Interessanterweise sind globale Streaming-Dienste zunehmend offen für einzigartige Lizenz- und Fenstervereinbarungen, die es Produzenten ermöglichen, bestimmte Rechte zu behalten. So folgt die Produktion von Bone Palace beispielsweise einem klassischen Finanzierungsmodell, bei dem Netflix die notwendigen Kosten ohne externe Finanzierung deckt. Darüber hinaus prüft de Mardt die Wiederbelebung einer älteren Marke, indem er mit einem Free-TV-Sender und einem Streamer zusammenarbeitet und gleichzeitig die außerhalb Deutschlands verfügbaren Steueranreize maximiert.

Forderungen nach Veränderungen im deutschen Fördersystem

De Mardt ist eine starke Befürworterin einer Reform des deutschen Film- und Fernsehförderungssystems und fordert globale Streaming-Anbieter auf, sich an den lokalen Produktionsfonds zu beteiligen. Sie ist überzeugt, dass diese Investitionsstrategie nach französischem Vorbild den Wert der deutschen Branche deutlich steigern könnte, indem sie die Gewinne im Land hält, anstatt sie unversteuert ins Ausland abfließen zu lassen.

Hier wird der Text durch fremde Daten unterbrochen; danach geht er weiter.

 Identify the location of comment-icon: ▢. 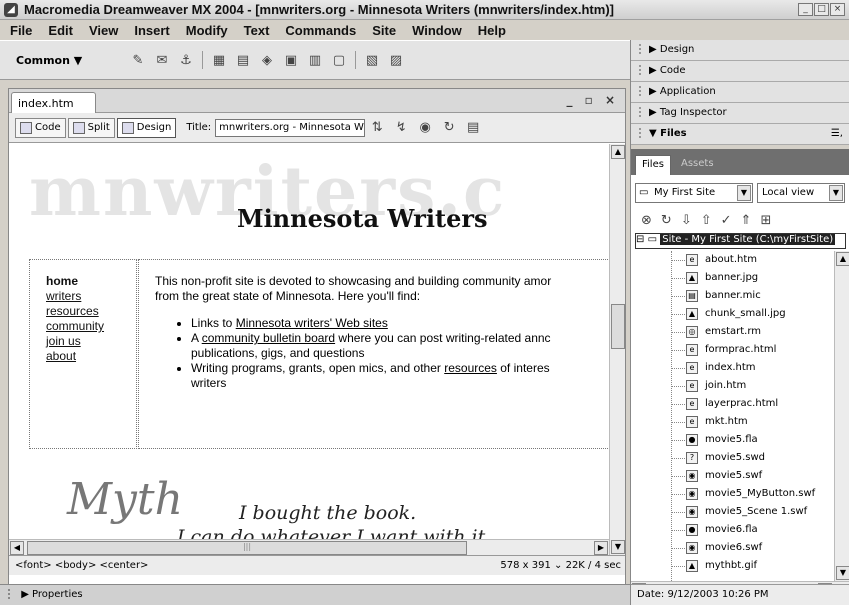
(339, 60).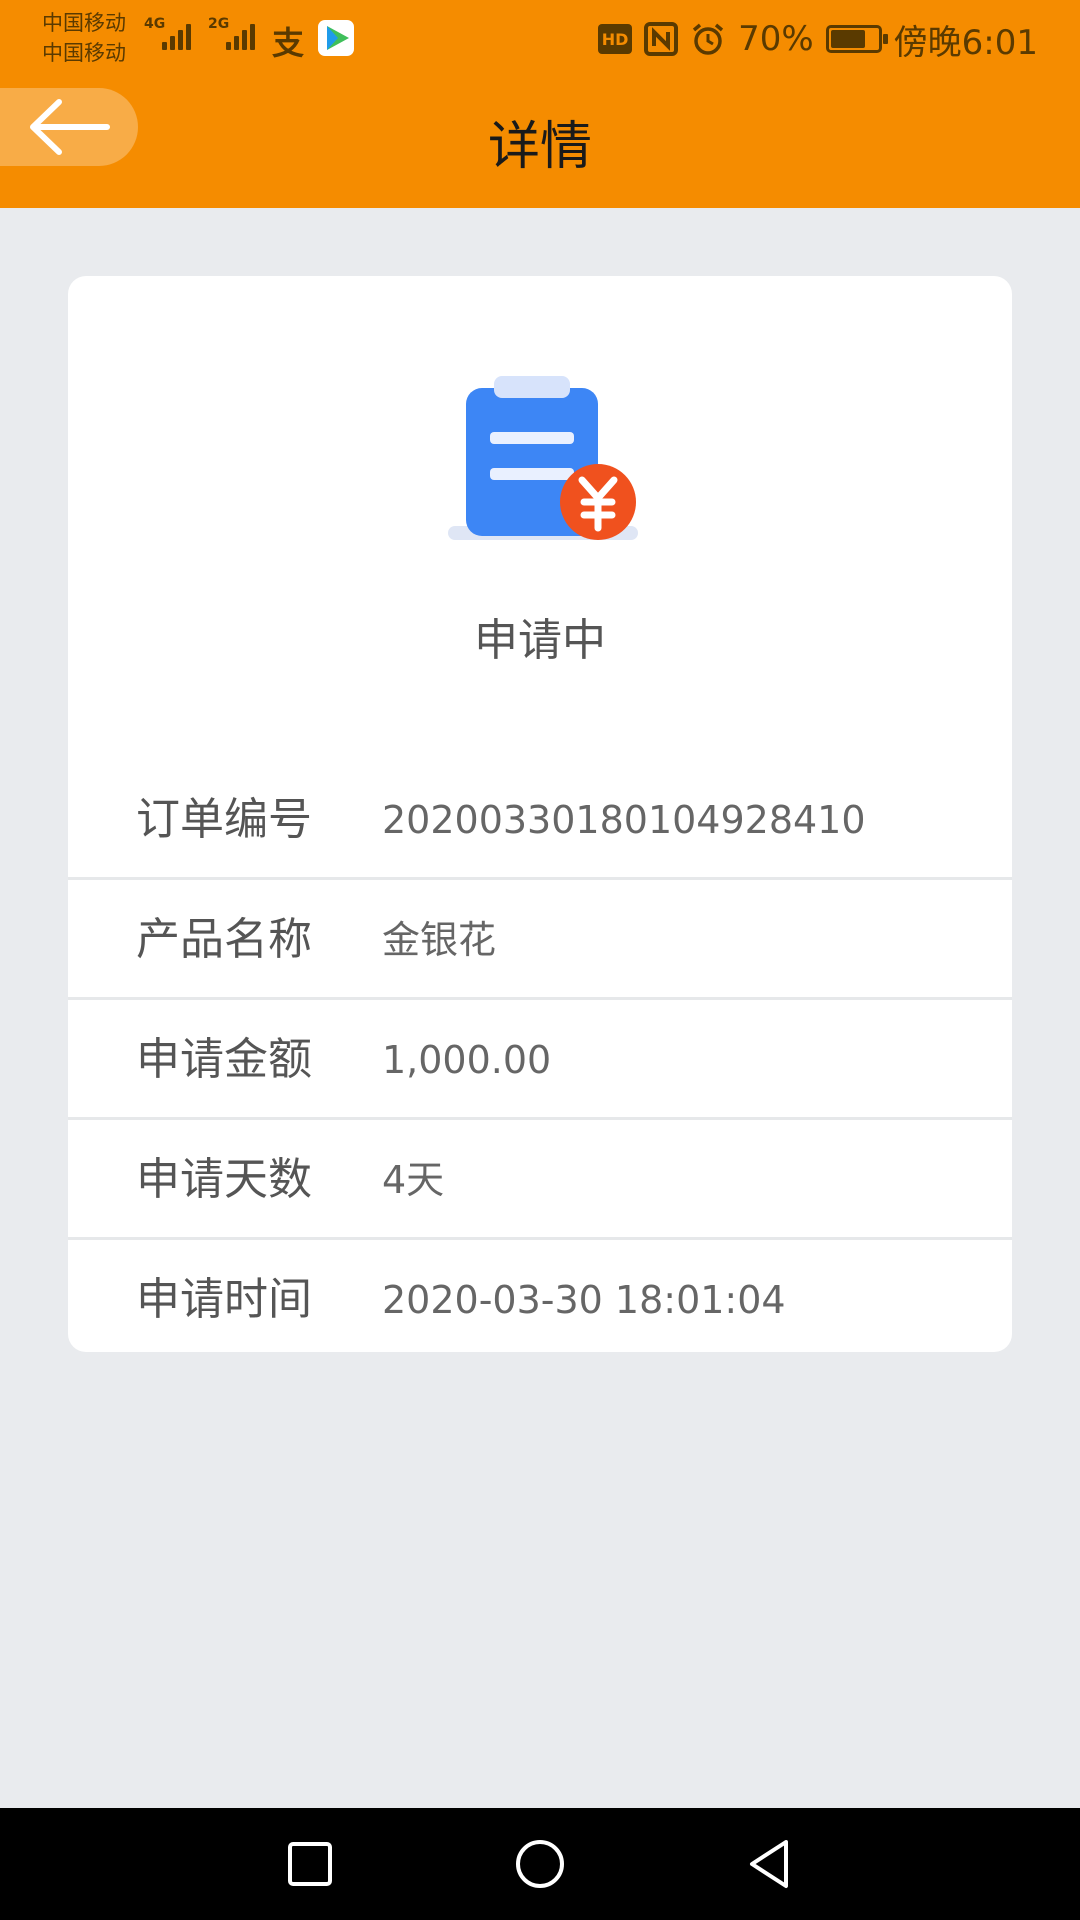 This screenshot has height=1920, width=1080. I want to click on carrier-2: 中国移动, so click(84, 53).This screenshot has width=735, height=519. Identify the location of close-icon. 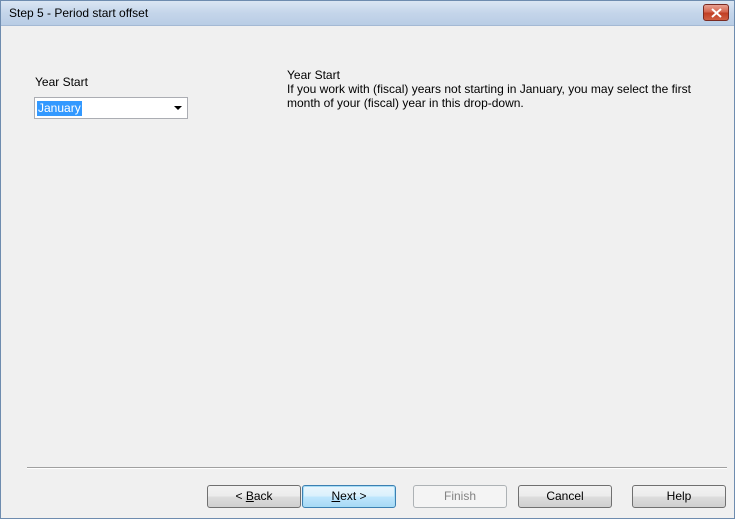
(716, 13).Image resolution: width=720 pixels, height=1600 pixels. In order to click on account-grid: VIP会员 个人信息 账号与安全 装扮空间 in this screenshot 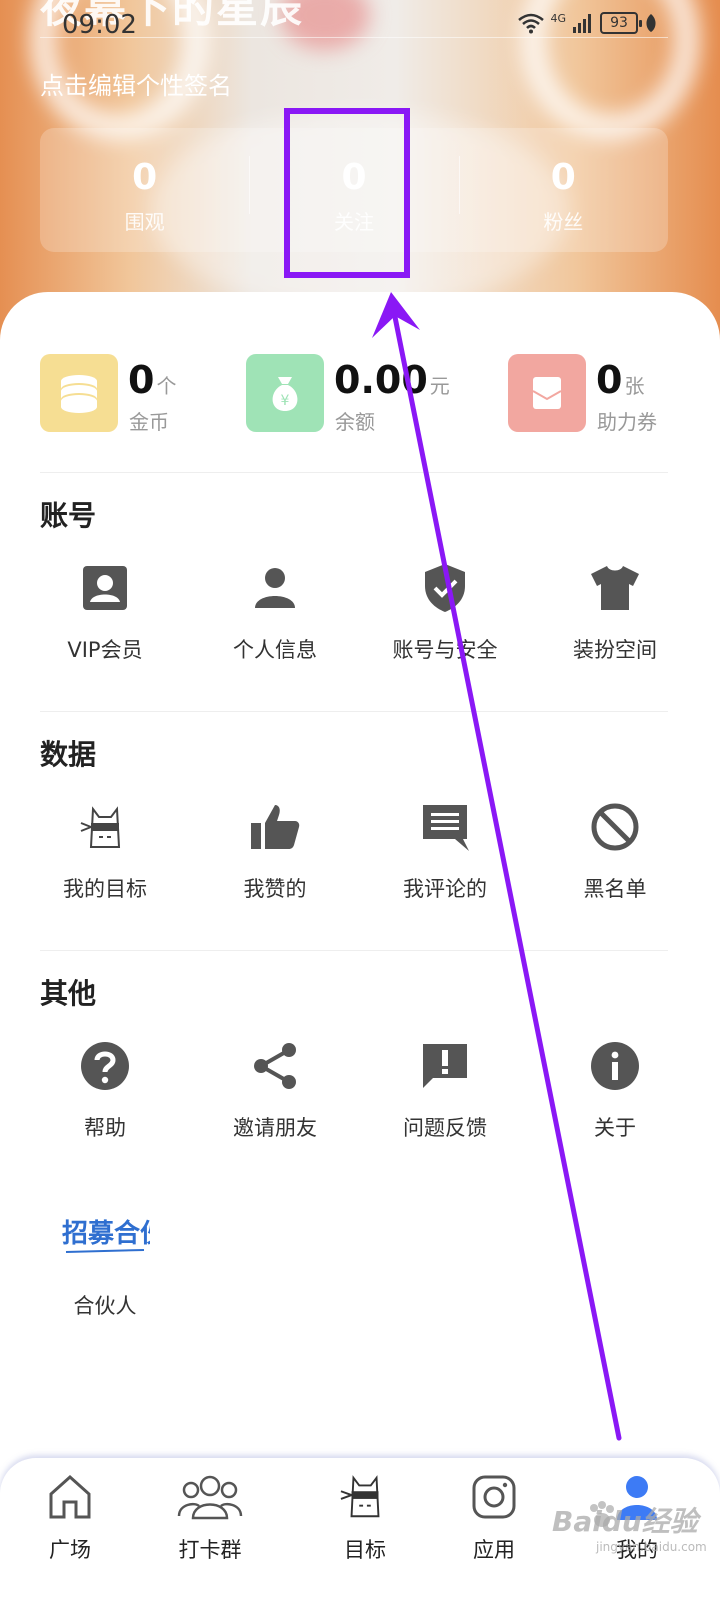, I will do `click(360, 622)`.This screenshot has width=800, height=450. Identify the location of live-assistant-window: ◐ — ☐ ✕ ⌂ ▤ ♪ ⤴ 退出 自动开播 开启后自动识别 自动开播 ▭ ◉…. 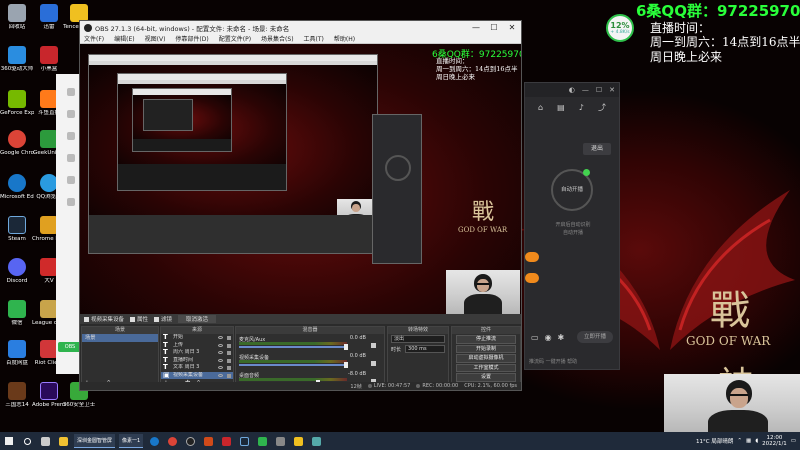
(572, 226).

Auswirkungen politischer Veränderungen auf die Branche

Das chaotische politische Klima unter der Trump-Regierung hat Unsicherheit im internationalen Handel geschaffen und Fragen zu den Auswirkungen auf die Film- und Fernsehbranche aufgeworfen. Obwohl es möglicherweise noch zu früh ist, die gesamten Auswirkungen abzuschätzen, sieht de Mardt in diesem Moment eine Chance für Europa, sich zu vereinen und seine demokratischen Werte und kulturelle Vielfalt zu bekräftigen.

Europäische Identität angesichts des US-Einflusses

Trotz der starken Positionierung von Plattformen wie Netflix und Amazon aufgrund ihrer lokalen Produktionen rücken die in US-Inhalten dargestellten Narrative zunehmend in den Fokus. Der traditionelle Reiz des amerikanischen Traums wird in Europa neu überdacht und bietet die Chance, die europäische Identität zu bekräftigen. De Mardt zeigt sich begeistert von Projekten wie „ In Her Car“ und hebt es als bedeutende paneuropäische Zusammenarbeit hervor, die gemeinsame Werte durch fesselndes Geschichtenerzählen statt offener Moralpredigten widerspiegelt.